动力学模态分解及其在流体力学中的应用

With the development of computational fluid dynamics, the revelation for the flow structure in unsteady flows becomes much increasingly delicate. This brings a mass of flow information and catalyzes the study of mode extraction to analyze complex dynamic behaviors. This review discusses a representative approach for flow mode extraction, called dynamic mode decomposition (DMD). DMD is a novel technique for modeling flow dynamics from both spatial and temporal data, which becomes popular recently. As a data-driven algorithm, DMD is capable of capturing the frequency and growth rate of flow modes, helping to construct efficient reduced-order models for flow analysis and control. The availability of DMD has been shown in many complex flow phenomena, like turbulence and transition.
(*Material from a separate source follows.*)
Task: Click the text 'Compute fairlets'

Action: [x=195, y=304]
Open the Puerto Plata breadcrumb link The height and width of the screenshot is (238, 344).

To improve its robustness, different methodologies have been introduced, including sparsity-promoting, compressive sensing, time-delayed embedding, etc. Moreover, DMD shows a close relationship with Koopman theory (describing the dynamics of a nonlinear system by an infinite-dimensional linear operator) and proper orthogonal decomposition (a well-known technique for analyzing fluid data). In the present paper, the efficacy of DMD has been shown by two test cases: 1) identification of a low-dimensional system, 2) analysis of transonic buffet phenomenon.